Blocking CKI from buying Australian pipelines would be a win for Beijing
Originally published in Australian Financial Review on 21 September 2018
If Australia is going to more closely scrutinise Chinese investment, something it has every right to do, then it probably helps to define what exactly “Chinese” means.
A good place to start is the takeover that will soon land on the Treasurer’s desk – the listed $13 billion Cheung Kong Infrastructure (CKI) bid for the APA Group, which owns and operates gas pipelines in Australia.
The bid must get over a number of hurdles that any such takeover has to surmount – on competition grounds, which it has already passed, and the guidelines governing foreign ownership of critical infrastructure.
But it’s the new, unwritten rule for foreign investment – that anything “Chinese” should get extra scrutiny on national security grounds – that is generating most heat in the lead-up to a decision.

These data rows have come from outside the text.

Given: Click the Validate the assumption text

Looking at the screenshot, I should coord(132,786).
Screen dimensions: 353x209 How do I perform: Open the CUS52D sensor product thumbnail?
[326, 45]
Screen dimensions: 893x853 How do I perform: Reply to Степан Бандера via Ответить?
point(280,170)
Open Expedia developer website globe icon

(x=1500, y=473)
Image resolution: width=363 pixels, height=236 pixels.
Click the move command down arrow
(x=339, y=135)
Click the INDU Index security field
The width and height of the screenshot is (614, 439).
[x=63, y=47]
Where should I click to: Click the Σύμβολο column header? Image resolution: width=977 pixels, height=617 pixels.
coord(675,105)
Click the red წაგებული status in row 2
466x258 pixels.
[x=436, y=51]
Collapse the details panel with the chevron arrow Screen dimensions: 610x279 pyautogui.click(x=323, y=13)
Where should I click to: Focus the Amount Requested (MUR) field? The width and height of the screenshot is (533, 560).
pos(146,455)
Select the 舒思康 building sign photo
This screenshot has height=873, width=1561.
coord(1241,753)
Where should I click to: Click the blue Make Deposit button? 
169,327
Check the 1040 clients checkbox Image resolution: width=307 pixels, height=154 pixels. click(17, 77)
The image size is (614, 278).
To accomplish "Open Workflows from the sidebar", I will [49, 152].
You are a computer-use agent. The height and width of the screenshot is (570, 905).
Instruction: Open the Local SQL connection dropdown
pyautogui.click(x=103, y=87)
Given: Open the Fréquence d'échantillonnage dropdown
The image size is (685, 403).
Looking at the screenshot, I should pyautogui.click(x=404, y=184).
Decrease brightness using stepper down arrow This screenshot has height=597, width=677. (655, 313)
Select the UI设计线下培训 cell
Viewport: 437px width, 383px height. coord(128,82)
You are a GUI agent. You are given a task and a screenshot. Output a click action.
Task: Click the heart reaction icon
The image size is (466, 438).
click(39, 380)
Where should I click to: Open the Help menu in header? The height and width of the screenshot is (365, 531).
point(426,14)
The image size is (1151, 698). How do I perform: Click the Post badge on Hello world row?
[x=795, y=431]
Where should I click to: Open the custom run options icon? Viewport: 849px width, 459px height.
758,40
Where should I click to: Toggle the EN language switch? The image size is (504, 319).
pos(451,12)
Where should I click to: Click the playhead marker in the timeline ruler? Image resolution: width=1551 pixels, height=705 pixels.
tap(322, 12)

In an area littered with racial landmines, the word “Chinese” is already applied with loose abandon to Australian citizens of Chinese descent.
By the time their exploits are written up in much of the media, their citizenship disappears, and they are simply tagged as “Chinese”, as though their ethnicity is the mark of Cain.
Listen to Sydney shock jock Alan Jones, and his ilk. CKI is getting the same treatment, described as “Chinese” in a way in which the description seems, without need of explanation, to carry dark and pejorative meaning.
CKI is part of the empire founded by Li Ka-shing, one of Hong Kong’s legendary tycoons whose global interests span everything from property to telecommunications to ports and infrastructure.
It is not a “Chinese” company in the way that Canberra’s securocrats would ordinarily judge a Chinese company to be.
In other words, it is not a state-owned company in which senior executives are appointed, overseen and, if need be, removed and arrested for wrongdoing by the ruling communist party.
Nor is it like big Chinese private companies, which these days are forced to have a party presence in their executive ranks as well.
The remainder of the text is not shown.